» **GIVEN PROBLEM**
Return the data below unchanged, line for line.

[start of INPUT ROWS]

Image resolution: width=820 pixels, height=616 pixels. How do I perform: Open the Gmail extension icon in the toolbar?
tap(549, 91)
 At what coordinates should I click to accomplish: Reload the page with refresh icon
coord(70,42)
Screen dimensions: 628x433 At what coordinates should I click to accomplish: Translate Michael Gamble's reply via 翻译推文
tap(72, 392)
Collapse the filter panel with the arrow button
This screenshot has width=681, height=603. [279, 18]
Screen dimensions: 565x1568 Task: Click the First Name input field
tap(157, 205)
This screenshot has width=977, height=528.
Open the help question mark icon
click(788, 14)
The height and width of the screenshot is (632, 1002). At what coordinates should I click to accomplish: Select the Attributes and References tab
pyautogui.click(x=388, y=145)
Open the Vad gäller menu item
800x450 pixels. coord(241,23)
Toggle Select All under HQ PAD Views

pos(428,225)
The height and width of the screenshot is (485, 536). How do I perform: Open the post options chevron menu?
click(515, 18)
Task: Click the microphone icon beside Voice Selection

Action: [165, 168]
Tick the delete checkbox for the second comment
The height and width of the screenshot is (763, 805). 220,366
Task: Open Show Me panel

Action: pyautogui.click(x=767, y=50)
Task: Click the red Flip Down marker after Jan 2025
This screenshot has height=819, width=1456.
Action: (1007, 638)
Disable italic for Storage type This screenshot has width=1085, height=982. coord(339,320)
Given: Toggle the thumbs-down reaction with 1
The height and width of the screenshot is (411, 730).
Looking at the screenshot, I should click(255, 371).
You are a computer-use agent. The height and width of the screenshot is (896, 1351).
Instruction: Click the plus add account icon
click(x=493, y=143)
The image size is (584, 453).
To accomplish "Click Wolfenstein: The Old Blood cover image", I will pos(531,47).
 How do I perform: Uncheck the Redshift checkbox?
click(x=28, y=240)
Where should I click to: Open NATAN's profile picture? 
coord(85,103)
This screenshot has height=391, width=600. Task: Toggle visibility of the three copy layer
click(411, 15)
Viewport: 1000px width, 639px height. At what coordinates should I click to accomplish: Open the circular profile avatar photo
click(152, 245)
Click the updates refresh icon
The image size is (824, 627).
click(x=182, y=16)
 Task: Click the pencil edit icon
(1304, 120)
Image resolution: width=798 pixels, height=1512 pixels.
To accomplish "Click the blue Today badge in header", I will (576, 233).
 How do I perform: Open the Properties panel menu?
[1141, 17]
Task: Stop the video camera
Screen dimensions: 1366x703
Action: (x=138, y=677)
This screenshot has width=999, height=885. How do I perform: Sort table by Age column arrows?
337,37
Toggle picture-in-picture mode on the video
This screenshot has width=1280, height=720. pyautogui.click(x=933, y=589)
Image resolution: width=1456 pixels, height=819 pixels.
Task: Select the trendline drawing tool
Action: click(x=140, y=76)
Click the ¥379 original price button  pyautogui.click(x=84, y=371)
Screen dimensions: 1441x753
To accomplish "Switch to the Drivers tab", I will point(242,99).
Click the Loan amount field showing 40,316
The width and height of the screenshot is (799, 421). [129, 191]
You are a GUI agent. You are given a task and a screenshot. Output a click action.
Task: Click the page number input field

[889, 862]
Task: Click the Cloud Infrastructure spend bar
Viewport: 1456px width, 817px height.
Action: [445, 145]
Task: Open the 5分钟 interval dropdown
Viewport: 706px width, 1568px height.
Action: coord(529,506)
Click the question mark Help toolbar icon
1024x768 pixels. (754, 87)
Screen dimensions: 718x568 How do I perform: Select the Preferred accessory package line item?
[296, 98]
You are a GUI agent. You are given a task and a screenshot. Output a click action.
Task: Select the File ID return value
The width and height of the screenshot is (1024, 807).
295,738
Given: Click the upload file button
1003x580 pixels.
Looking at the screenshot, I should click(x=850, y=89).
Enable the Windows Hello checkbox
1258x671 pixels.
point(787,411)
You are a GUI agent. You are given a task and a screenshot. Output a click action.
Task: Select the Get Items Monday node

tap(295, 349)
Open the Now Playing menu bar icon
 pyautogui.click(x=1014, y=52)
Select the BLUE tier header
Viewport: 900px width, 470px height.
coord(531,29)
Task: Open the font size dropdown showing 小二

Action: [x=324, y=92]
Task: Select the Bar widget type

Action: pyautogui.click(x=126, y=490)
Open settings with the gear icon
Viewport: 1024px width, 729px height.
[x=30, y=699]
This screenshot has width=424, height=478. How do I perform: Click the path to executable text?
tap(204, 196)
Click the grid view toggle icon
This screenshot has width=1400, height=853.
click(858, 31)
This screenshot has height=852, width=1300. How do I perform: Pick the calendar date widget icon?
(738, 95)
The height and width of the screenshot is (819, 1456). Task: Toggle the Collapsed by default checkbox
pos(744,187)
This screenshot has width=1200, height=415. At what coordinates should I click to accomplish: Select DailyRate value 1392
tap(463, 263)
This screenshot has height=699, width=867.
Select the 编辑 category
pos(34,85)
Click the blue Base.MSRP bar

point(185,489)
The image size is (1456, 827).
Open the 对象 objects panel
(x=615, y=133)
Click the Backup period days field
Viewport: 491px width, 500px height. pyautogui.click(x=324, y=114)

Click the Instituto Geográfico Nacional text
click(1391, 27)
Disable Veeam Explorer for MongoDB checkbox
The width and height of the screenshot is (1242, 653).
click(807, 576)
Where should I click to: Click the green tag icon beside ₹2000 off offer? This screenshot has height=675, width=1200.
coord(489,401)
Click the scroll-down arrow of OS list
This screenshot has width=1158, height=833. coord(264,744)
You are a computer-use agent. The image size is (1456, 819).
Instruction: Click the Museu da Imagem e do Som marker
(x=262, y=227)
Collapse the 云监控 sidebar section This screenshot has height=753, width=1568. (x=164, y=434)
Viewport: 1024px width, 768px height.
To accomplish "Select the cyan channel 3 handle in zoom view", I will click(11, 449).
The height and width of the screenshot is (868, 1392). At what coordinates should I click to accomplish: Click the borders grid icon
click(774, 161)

[end of INPUT ROWS]

» **CORRECT OUTPUT**
Image resolution: width=820 pixels, height=616 pixels. How do I perform: Open the Gmail extension icon in the toolbar?
tap(549, 91)
 At what coordinates should I click to accomplish: Reload the page with refresh icon
coord(70,42)
Screen dimensions: 628x433 At what coordinates should I click to accomplish: Translate Michael Gamble's reply via 翻译推文
tap(72, 392)
Collapse the filter panel with the arrow button
This screenshot has width=681, height=603. [279, 18]
Screen dimensions: 565x1568 Task: Click the First Name input field
tap(157, 205)
This screenshot has width=977, height=528.
Open the help question mark icon
click(788, 14)
The height and width of the screenshot is (632, 1002). At what coordinates should I click to accomplish: Select the Attributes and References tab
pyautogui.click(x=388, y=145)
Open the Vad gäller menu item
800x450 pixels. coord(241,23)
Toggle Select All under HQ PAD Views

pos(428,225)
The height and width of the screenshot is (485, 536). How do I perform: Open the post options chevron menu?
click(515, 18)
Task: Click the microphone icon beside Voice Selection

Action: [165, 168]
Tick the delete checkbox for the second comment
The height and width of the screenshot is (763, 805). 220,366
Task: Open Show Me panel

Action: pyautogui.click(x=767, y=50)
Task: Click the red Flip Down marker after Jan 2025
This screenshot has height=819, width=1456.
Action: (1007, 638)
Disable italic for Storage type This screenshot has width=1085, height=982. coord(339,320)
Given: Toggle the thumbs-down reaction with 1
The height and width of the screenshot is (411, 730).
Looking at the screenshot, I should click(255, 371).
You are a computer-use agent. The height and width of the screenshot is (896, 1351).
Instruction: Click the plus add account icon
click(x=493, y=143)
The image size is (584, 453).
To accomplish "Click Wolfenstein: The Old Blood cover image", I will pos(531,47).
 How do I perform: Uncheck the Redshift checkbox?
click(x=28, y=240)
Where should I click to: Open NATAN's profile picture? 
coord(85,103)
This screenshot has height=391, width=600. Task: Toggle visibility of the three copy layer
click(411, 15)
Viewport: 1000px width, 639px height. At what coordinates should I click to accomplish: Open the circular profile avatar photo
click(152, 245)
Click the updates refresh icon
The image size is (824, 627).
click(x=182, y=16)
 Task: Click the pencil edit icon
(1304, 120)
Image resolution: width=798 pixels, height=1512 pixels.
To accomplish "Click the blue Today badge in header", I will (576, 233).
 How do I perform: Open the Properties panel menu?
[1141, 17]
Task: Stop the video camera
Screen dimensions: 1366x703
Action: (x=138, y=677)
This screenshot has width=999, height=885. How do I perform: Sort table by Age column arrows?
337,37
Toggle picture-in-picture mode on the video
This screenshot has width=1280, height=720. pyautogui.click(x=933, y=589)
Image resolution: width=1456 pixels, height=819 pixels.
Task: Select the trendline drawing tool
Action: click(x=140, y=76)
Click the ¥379 original price button  pyautogui.click(x=84, y=371)
Screen dimensions: 1441x753
To accomplish "Switch to the Drivers tab", I will point(242,99).
Click the Loan amount field showing 40,316
The width and height of the screenshot is (799, 421). [129, 191]
You are a GUI agent. You are given a task and a screenshot. Output a click action.
Task: Click the page number input field

[889, 862]
Task: Click the Cloud Infrastructure spend bar
Viewport: 1456px width, 817px height.
Action: [445, 145]
Task: Open the 5分钟 interval dropdown
Viewport: 706px width, 1568px height.
Action: coord(529,506)
Click the question mark Help toolbar icon
1024x768 pixels. (754, 87)
Screen dimensions: 718x568 How do I perform: Select the Preferred accessory package line item?
[296, 98]
You are a GUI agent. You are given a task and a screenshot. Output a click action.
Task: Select the File ID return value
The width and height of the screenshot is (1024, 807).
295,738
Given: Click the upload file button
1003x580 pixels.
Looking at the screenshot, I should click(x=850, y=89).
Enable the Windows Hello checkbox
1258x671 pixels.
point(787,411)
You are a GUI agent. You are given a task and a screenshot. Output a click action.
Task: Select the Get Items Monday node

tap(295, 349)
Open the Now Playing menu bar icon
 pyautogui.click(x=1014, y=52)
Select the BLUE tier header
Viewport: 900px width, 470px height.
coord(531,29)
Task: Open the font size dropdown showing 小二

Action: [x=324, y=92]
Task: Select the Bar widget type

Action: pyautogui.click(x=126, y=490)
Open settings with the gear icon
Viewport: 1024px width, 729px height.
[x=30, y=699]
This screenshot has width=424, height=478. How do I perform: Click the path to executable text?
tap(204, 196)
Click the grid view toggle icon
This screenshot has width=1400, height=853.
click(858, 31)
This screenshot has height=852, width=1300. How do I perform: Pick the calendar date widget icon?
(738, 95)
The height and width of the screenshot is (819, 1456). Task: Toggle the Collapsed by default checkbox
pos(744,187)
This screenshot has width=1200, height=415. At what coordinates should I click to accomplish: Select DailyRate value 1392
tap(463, 263)
This screenshot has height=699, width=867.
Select the 编辑 category
pos(34,85)
Click the blue Base.MSRP bar

point(185,489)
The image size is (1456, 827).
Open the 对象 objects panel
(x=615, y=133)
Click the Backup period days field
Viewport: 491px width, 500px height. pyautogui.click(x=324, y=114)

Click the Instituto Geográfico Nacional text
click(1391, 27)
Disable Veeam Explorer for MongoDB checkbox
The width and height of the screenshot is (1242, 653).
click(807, 576)
Where should I click to: Click the green tag icon beside ₹2000 off offer? This screenshot has height=675, width=1200.
coord(489,401)
Click the scroll-down arrow of OS list
This screenshot has width=1158, height=833. coord(264,744)
You are a computer-use agent. The image size is (1456, 819).
Instruction: Click the Museu da Imagem e do Som marker
(x=262, y=227)
Collapse the 云监控 sidebar section This screenshot has height=753, width=1568. (x=164, y=434)
Viewport: 1024px width, 768px height.
To accomplish "Select the cyan channel 3 handle in zoom view", I will click(11, 449).
The height and width of the screenshot is (868, 1392). At what coordinates should I click to accomplish: Click the borders grid icon
click(774, 161)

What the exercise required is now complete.